Abgesehen von den Problemen der Katalogisierung in der ÖNB ist eine genaue Identifikation mit der Fachliteratur ab und zu recht problematisch. Das VD 16 gibt z.B. keine Erkennungsleseart bei den Paralleldrucken, die Beschreibung von Index Aureliensis bzw. bei den Italienern ist viel zu großzügig. Dank der Privatbeziehungen mit den erwähnten und auch mit anderen Redaktionen (z.B. GW in Berlin, Renouard in Paris), die sich mit der wichtigsten bibliographischen Bearbeitung der Drucke des 16. Jahrhunderts heute eingehend beschäftigen, läßt sich meistens früher oder später eine beruhigende Identifikation verwirklichen bzw. eine bibliographische Neuentdeckungsfeststellen.

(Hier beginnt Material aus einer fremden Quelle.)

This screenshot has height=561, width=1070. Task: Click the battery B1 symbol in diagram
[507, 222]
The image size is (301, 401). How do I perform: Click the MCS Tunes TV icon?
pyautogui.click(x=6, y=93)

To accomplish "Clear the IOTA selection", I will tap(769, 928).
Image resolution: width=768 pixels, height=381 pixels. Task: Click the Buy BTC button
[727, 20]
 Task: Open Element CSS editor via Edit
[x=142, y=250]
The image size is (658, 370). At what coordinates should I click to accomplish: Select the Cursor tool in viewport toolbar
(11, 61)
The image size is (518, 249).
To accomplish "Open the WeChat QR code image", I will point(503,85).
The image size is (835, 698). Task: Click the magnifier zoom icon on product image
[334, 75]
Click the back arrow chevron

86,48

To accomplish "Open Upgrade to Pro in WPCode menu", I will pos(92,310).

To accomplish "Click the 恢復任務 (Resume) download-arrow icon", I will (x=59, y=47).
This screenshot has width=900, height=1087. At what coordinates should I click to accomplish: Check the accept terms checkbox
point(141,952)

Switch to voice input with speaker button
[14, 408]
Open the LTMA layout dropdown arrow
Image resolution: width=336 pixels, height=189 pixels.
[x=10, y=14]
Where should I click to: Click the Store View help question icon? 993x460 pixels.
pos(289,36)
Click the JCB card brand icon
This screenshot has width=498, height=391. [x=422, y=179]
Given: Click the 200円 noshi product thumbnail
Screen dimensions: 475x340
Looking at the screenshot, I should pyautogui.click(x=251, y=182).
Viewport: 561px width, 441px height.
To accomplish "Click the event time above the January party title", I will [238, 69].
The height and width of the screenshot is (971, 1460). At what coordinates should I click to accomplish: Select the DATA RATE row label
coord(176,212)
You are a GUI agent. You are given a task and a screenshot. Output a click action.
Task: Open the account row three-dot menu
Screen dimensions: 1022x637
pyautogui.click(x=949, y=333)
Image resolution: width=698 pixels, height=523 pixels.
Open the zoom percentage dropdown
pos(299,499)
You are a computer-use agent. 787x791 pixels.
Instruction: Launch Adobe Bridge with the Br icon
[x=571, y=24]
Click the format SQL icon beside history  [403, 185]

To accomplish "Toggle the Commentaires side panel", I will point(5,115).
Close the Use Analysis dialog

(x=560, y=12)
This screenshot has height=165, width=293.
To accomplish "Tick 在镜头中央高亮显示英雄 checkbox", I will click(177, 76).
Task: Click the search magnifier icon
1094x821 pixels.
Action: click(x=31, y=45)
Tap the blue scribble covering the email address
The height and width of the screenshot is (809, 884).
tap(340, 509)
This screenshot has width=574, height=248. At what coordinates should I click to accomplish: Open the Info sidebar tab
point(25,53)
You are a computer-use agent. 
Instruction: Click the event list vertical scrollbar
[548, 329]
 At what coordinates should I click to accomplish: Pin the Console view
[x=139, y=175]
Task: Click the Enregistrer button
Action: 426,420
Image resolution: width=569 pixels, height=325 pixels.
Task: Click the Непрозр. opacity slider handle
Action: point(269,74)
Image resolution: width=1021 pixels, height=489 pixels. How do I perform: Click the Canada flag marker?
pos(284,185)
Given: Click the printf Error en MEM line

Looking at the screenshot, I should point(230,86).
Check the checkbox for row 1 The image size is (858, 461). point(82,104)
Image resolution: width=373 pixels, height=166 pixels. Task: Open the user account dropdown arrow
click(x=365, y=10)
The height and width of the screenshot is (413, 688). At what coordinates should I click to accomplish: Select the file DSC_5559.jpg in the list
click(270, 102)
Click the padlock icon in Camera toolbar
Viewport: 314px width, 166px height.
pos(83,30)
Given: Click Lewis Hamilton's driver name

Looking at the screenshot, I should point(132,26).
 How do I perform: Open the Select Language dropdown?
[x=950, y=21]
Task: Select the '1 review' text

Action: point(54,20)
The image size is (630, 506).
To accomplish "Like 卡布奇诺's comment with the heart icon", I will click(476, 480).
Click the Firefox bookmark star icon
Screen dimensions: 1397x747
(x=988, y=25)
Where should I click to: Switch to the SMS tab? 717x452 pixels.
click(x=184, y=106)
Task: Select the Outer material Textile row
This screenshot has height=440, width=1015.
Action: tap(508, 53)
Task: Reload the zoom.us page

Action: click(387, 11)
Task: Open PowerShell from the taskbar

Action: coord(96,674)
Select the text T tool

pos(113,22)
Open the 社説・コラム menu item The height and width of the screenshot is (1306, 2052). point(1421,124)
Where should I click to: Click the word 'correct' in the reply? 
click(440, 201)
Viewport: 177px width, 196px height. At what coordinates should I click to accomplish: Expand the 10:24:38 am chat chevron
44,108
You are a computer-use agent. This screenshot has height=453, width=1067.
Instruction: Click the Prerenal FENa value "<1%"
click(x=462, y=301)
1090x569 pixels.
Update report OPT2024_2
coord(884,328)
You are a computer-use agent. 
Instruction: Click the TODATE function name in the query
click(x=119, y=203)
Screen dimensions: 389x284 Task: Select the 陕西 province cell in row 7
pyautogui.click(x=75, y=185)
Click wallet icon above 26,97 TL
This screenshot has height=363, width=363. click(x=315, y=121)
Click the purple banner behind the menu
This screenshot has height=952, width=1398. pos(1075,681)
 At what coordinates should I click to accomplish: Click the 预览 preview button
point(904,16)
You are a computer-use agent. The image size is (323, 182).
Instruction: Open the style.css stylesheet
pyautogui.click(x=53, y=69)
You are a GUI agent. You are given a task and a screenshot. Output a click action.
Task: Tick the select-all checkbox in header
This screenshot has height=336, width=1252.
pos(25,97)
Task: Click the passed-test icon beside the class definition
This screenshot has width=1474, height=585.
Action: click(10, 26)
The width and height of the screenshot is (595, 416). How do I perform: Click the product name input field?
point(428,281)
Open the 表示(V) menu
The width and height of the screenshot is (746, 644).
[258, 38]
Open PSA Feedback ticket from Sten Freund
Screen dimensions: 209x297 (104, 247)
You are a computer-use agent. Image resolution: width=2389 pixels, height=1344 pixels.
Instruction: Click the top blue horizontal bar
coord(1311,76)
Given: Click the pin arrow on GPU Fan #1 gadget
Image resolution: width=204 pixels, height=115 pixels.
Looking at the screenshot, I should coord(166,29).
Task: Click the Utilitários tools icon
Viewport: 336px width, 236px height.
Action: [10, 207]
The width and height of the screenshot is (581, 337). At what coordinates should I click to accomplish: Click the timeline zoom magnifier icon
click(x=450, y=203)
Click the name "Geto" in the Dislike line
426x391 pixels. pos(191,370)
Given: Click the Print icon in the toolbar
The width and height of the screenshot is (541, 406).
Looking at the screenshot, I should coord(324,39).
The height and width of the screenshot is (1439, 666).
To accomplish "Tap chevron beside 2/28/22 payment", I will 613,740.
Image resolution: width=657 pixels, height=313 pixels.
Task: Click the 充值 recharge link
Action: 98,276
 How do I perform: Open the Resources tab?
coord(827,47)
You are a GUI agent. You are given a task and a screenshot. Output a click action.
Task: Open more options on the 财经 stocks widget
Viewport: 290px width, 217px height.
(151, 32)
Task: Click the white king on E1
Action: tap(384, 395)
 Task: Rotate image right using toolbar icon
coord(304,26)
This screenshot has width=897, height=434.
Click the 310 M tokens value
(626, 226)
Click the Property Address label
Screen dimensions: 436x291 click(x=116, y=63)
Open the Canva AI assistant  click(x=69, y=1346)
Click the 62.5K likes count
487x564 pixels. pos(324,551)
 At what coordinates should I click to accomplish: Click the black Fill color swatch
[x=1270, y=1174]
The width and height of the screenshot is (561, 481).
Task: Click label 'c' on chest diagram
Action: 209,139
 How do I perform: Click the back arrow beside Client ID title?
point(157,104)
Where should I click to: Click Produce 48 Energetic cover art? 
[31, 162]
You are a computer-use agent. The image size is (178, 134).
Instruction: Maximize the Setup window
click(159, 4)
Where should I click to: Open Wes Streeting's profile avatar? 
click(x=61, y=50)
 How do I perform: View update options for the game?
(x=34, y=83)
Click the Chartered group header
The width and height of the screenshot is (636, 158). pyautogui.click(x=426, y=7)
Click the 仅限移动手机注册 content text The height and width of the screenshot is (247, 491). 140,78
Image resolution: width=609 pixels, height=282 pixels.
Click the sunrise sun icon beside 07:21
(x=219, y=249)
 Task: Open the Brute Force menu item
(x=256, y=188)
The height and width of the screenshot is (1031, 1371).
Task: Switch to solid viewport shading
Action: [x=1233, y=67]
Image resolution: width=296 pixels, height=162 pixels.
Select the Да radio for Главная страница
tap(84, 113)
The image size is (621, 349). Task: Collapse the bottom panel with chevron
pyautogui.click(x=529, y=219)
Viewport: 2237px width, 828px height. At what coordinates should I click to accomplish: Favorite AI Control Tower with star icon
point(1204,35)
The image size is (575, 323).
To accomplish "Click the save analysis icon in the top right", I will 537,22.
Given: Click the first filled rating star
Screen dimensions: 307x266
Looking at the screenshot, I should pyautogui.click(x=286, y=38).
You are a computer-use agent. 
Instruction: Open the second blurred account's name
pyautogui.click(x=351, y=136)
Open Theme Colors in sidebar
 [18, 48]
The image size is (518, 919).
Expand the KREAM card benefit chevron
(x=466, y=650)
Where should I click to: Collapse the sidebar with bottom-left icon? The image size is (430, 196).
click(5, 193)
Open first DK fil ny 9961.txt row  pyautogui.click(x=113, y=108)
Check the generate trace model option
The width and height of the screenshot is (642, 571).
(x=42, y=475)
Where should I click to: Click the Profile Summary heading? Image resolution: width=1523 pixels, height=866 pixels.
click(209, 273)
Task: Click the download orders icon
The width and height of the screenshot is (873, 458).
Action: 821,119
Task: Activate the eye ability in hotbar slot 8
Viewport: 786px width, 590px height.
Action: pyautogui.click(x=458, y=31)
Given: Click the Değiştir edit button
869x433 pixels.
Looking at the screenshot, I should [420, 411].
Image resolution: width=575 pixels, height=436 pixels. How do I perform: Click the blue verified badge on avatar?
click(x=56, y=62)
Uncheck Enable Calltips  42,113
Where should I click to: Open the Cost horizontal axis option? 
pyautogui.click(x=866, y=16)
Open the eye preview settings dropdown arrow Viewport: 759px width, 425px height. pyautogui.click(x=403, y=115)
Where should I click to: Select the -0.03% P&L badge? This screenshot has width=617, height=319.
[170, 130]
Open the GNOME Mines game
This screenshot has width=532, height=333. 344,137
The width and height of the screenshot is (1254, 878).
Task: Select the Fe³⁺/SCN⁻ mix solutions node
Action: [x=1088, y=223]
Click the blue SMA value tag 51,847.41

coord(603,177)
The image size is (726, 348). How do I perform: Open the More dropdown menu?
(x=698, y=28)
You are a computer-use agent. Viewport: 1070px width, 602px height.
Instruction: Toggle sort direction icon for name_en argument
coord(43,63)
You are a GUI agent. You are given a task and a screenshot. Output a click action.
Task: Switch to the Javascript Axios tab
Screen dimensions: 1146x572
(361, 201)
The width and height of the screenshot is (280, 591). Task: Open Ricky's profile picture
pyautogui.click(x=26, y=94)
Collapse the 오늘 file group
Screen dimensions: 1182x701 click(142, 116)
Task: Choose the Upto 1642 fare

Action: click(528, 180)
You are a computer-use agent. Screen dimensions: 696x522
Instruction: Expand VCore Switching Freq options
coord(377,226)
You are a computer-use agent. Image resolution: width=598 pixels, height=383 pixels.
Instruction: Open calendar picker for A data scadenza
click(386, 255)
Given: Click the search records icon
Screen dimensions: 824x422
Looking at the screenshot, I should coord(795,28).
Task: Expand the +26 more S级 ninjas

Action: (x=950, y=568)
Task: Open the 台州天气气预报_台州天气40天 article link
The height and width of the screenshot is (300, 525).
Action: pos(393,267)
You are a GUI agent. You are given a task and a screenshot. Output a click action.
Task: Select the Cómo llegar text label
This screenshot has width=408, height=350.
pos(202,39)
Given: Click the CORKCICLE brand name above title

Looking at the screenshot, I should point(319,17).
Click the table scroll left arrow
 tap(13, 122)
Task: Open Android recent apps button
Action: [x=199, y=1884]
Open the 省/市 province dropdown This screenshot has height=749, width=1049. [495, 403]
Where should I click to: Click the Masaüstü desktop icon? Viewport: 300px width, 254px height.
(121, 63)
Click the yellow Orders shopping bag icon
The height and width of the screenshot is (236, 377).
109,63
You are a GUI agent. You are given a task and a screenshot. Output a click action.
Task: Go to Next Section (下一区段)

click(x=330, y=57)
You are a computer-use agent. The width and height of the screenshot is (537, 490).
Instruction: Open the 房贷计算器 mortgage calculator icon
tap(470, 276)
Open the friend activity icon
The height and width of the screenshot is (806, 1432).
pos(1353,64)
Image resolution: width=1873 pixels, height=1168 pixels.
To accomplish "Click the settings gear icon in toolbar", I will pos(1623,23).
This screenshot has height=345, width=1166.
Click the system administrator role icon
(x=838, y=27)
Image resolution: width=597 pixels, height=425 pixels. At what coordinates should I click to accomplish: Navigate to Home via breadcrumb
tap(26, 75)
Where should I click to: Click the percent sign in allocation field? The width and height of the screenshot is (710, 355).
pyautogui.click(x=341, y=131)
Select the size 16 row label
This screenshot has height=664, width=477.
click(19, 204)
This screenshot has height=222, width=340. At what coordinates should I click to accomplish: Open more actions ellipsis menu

Dazu braucht man aber nicht wenig Zeit und nicht wenig Energie. Dazu wünsche ich für uns alle Gesundheit und endlose Geduld. Letztere haben Sie schon eben jetzt beim Anhören meines Berichtes bewiesen, wofür ich mich bei Ihnen herzlichst bedanke.


  * Vortrag gehalten anläßlich der Sitzung der Kommission für Buch- und Bibliotheksgeschichte an der Universitätsbibliothek Wien (18.11.1987)


[1] Es ist natürlich eine große Frage, ob die Leute, die sich damit beschäftigen, dazu kommen können, nicht nur zu kollationieren, sondern auch zu lesen.